Due to the nature of the way the site I work on works, I have a problem that I must solve now.
I will try to write this question as language-independent, but the site runs in ASP.Net with C #.
Overview
The structure of our site looks like this for any given "object":
- Aspx page
- Multiple UserControls (ascx pages)
- Text fields, combobox, shortcuts, buttons, etc.
This means that if we have a user page, and this page can have 3 UserControls. One for user information (name, email address, etc.), One for address (city, state, zip code, etc.) And one for regional settings (time zone, language, etc.)
All these fields in 3 UserControls are stored in one table in the database.
Now we use DataBinding and EntityFrameworks to populate the data, which means that when we save the object, we actually call save 3 times (1 on the UserControl).
(Agnostic language: we actually do not assign values, such as User.Name = "Bob" , processed by the platform)
Because UserControl only knows about the fields it contains, when the Databinding keeps it “thinking”, the rest of the fields are now empty. (i.e., address management is retained, and now "Email" and "Name" are null values). To “fix”, there is a “MapOldToNew” method that exits and grabs the old record and populates the values of the new object that needs to be saved. This is general, which means that we don’t have a method in User User Control that says: “Go to the field“ Name and email address ”and fill them in,“ instead, it looks through all the properties of the Entity (object) object and if the value NULL for the new object, but NOT NULL for the old object (the one that is currently in the database that needs to be overwritten), it will make the New value equal to the old value.
Problem
Dates We give NULL dates in our database.
If the user fills in the "Birthday" and saves it, they now have the value "Birthday" in the field in the database.

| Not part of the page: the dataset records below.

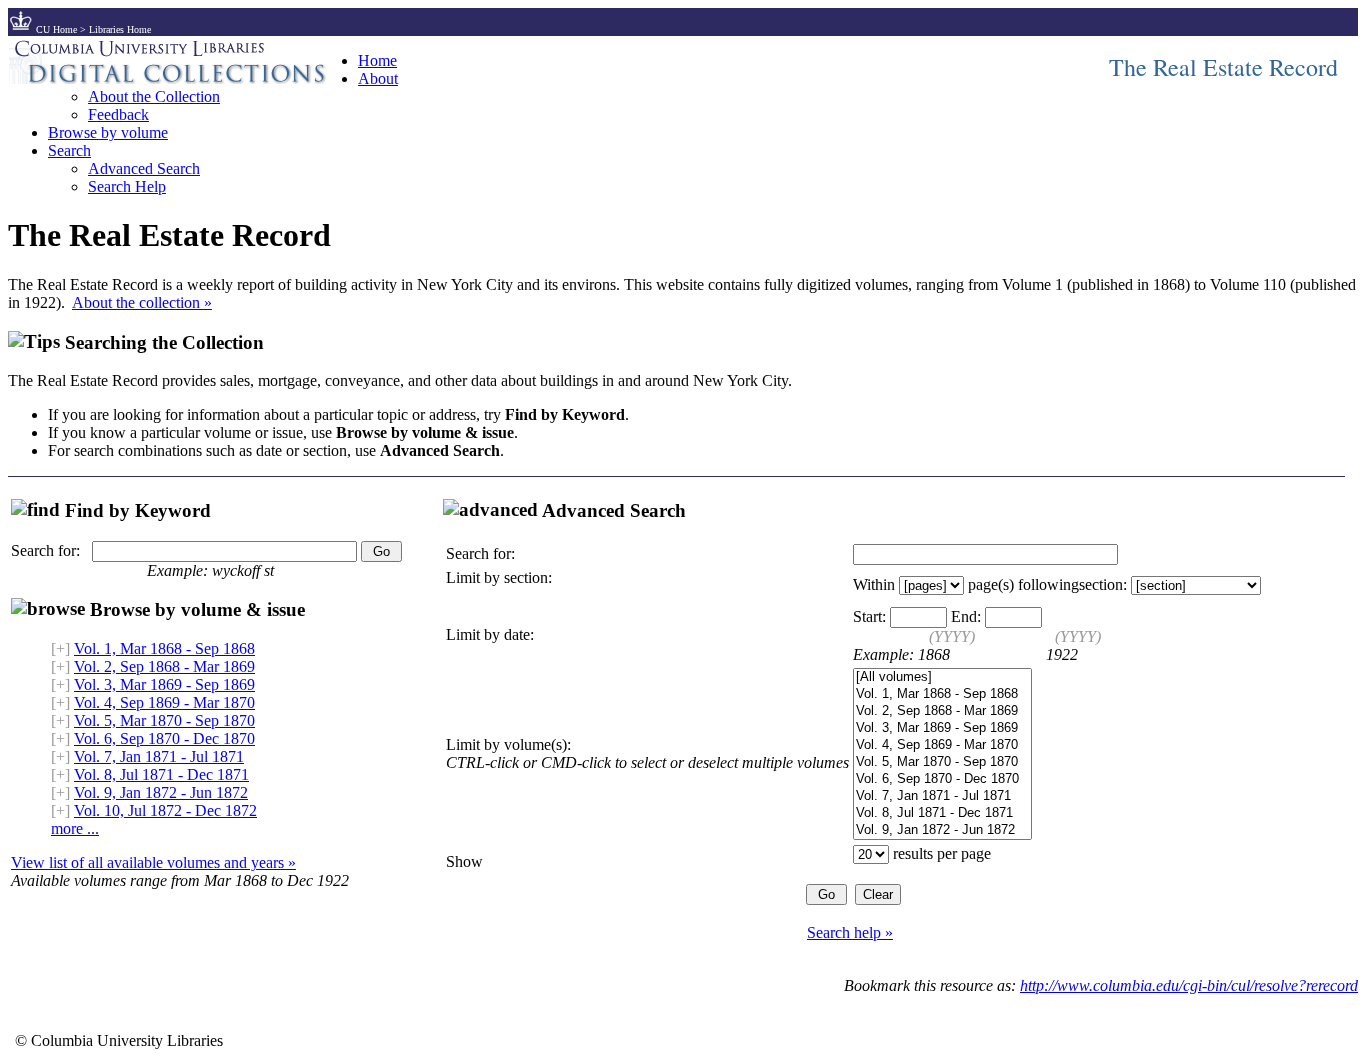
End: (966, 616)
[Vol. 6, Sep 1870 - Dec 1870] (942, 779)
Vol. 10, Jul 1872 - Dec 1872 (165, 810)
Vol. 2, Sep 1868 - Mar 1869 (164, 666)
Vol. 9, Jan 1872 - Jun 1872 (161, 792)
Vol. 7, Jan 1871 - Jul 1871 (159, 756)
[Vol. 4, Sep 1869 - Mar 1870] (942, 745)
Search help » (850, 932)
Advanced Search (144, 168)
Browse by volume (108, 132)
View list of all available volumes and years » (153, 862)
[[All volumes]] (942, 677)
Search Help (127, 186)
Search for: (45, 550)
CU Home (56, 29)
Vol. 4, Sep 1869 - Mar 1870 (164, 702)
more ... (75, 828)
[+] (60, 648)
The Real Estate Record (1223, 67)
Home (377, 60)
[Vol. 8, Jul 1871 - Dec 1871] (942, 813)
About (378, 78)
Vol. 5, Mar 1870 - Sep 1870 (164, 720)
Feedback (118, 114)
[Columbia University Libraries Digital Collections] (183, 78)
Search (69, 150)
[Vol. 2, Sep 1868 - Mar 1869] (942, 711)
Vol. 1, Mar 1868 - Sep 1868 (164, 648)
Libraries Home (120, 29)
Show (464, 861)
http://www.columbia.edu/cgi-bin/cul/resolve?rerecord (1189, 985)
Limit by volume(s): (508, 744)
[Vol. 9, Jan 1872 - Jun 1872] (942, 830)
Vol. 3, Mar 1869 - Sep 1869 (164, 684)
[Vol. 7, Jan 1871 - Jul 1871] (942, 796)
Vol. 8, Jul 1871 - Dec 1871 (161, 774)
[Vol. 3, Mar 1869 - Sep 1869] (942, 728)
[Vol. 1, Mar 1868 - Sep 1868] (942, 694)
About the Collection (154, 96)
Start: (869, 616)
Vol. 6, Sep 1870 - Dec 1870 (164, 738)
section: (1103, 584)
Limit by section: (499, 577)
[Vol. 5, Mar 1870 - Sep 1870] (942, 762)
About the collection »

If they return and clear the Birthday field on the web page and save, the MapOldToNew method grabs the old record, sees that the Birthday is not zero and Null on the new object that needs to be saved, it will override the New value (NULL) with old value (for example, "7/23/1981").
Solutions?
- Correct our system so as not to use UserControls, but instead all the controls on the same page, thereby reducing the number of times we need to save and not require
MapOldToNew . For now, let's assume that this is not a solution (although it is. I feel that there is a need to do this for many reasons). - Save all dates as strings and conversion by loading and saving. (Lines do not have the same problem since the line was changed, now an empty line, not NULL)
- Do not allow NULL dates in databases and always store
DateTime.MinValue and do not display it in load mode.
These are the ideas that I came up with from my head. For arguments, let's assume that # 1 is impossible (because I don't have control over the feeling for the time it takes to complete).
How would you “fix” this?
Another explanation
Here the problem is broken down more. User record has 2 fields. Name and date of birth.
Suppose there is 1 ASPX page with 2 UserControls (ascx).
UserControl1 has one DatePicker DataBound for "BirthDate".
User UserControl2 has one DataBound text field for "Name".
When UserControl1 calls Update on ObjectContext, the User object it sends is as follows:
{ Name = NULL, BirthDate = 8/13/1980 }
MapOldToNew looks at the database record and sees that the name should be "Bob", so it fills in the value and saves the record.
UserControl2 calls the update now, and the User object looks like this:
{ Name = "John", BirthDate = NULL }
MapOldToNew sees that BirthDate is NULL, so it overwrites it on 8/13/1980 from the database and saves the record, and the database has the correct values.
Now suppose the user returns and removes the value of BirthDate. When UserControl2 calls MapOldToNew, it sees that BirthDate is NULL (which the user wants) and overwrites it from the database.
If he did NOT overwrite it from the database, he would always save it as NULL, and the user could never set BirthDate.